SEC Files Charges Against Volkswagen, Former CEO Winterkorn For Dieselgate-Era Fraud
More than two years after the initial emissions-related charges were settled, regulators now say that VW also defrauded investors.
The United States Securities and Exchange Commission has filed charges against Volkswagen AG and its former CEO, Martin Winterkorn, for their respective involvements in the notorious dieselgate scandal unearthed in 2015.
Charges were announced on Friday, more than two years after Volkswagen settled with the U.S. government on criminal and civil charges surrounding intentionally botched emissions software. The new complaint alleges that Volkswagen made deceptive claims regarding its fleet of "clean diesel" vehicles in order to rake in billions of dollars in bonds from U.S. investors.
"Issuers availing themselves of American capital markets must provide investors with accurate and complete information," said Stephanie Avakian, Co-Director of the Division of Enforcement. "As we allege, Volkswagen hid its decade-long emissions scheme while it was selling billions of dollars of its bonds to investors at inflated prices."
Regulators eye the time period between April 2014 and May 2015 when Volkswagen issued more than $13 billion in bonds. It is said that Volkswagen pursued the funding through misstatements surrounding vehicle quality and regulatory compliance, despite high-level executives being aware that more than 500,000 vehicles sold in the U.S. did not comply with emission standards.
In 2015, Volkswagen was found to be willfully equipping a large number of its diesel-powered vehicles with emissions defeating devices that polluted well over the legal limit when not being actively tested for compliance. The automaker eventually admitted to equipping and selling more than 11 million vehicles worldwide with the defeat devices and became the poster child of the scandal affectionately coined dieselgate.

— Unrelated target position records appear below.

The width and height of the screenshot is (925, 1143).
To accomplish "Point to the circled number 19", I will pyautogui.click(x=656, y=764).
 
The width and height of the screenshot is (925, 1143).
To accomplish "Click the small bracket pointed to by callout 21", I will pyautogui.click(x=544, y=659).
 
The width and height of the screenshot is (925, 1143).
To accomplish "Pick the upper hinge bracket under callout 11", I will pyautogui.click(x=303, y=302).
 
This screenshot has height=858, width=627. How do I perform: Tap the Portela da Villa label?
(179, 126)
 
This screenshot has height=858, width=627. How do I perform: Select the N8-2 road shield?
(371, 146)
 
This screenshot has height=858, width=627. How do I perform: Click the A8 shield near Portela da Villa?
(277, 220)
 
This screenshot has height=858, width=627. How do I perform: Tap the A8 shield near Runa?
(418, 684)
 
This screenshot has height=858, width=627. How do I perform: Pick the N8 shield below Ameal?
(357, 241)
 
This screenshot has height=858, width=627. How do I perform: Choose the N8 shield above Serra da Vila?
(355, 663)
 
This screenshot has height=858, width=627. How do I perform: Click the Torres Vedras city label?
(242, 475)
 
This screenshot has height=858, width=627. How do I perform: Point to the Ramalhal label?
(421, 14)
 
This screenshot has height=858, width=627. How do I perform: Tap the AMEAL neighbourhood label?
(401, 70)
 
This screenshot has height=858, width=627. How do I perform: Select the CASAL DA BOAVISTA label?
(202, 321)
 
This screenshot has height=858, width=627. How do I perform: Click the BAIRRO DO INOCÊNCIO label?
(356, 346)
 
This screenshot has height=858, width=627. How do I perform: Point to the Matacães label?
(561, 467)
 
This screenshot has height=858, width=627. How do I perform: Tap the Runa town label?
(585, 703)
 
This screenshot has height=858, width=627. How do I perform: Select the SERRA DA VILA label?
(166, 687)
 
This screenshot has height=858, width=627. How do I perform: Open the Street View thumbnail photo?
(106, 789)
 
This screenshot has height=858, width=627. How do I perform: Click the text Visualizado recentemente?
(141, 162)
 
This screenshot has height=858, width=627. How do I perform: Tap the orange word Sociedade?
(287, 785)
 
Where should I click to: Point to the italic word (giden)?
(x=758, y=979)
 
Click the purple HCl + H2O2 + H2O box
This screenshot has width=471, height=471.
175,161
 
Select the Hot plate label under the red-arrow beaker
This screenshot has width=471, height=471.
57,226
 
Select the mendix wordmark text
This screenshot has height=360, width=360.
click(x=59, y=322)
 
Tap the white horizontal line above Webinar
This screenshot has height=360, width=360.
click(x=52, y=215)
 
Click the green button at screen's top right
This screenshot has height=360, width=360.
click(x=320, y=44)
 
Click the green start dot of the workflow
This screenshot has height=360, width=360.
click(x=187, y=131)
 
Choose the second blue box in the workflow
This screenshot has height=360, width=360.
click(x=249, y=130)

The SEC looks for Volkswagen to repay any of its ill-gotten gains, complete with interest and civil penalties. Additionally, it asks for Winterkorn to be barred from acting as a director or officer of any publicly traded company.
Since the scandal, Volkswagen has shifted its approach away from building a better diesel platform to instead developing electric cars. In all, the automotive giant has announced an investment of more than $50 billion into electrification companywide, a number which nearly doubles its $30 billion in dieselgate-related fines and penalties.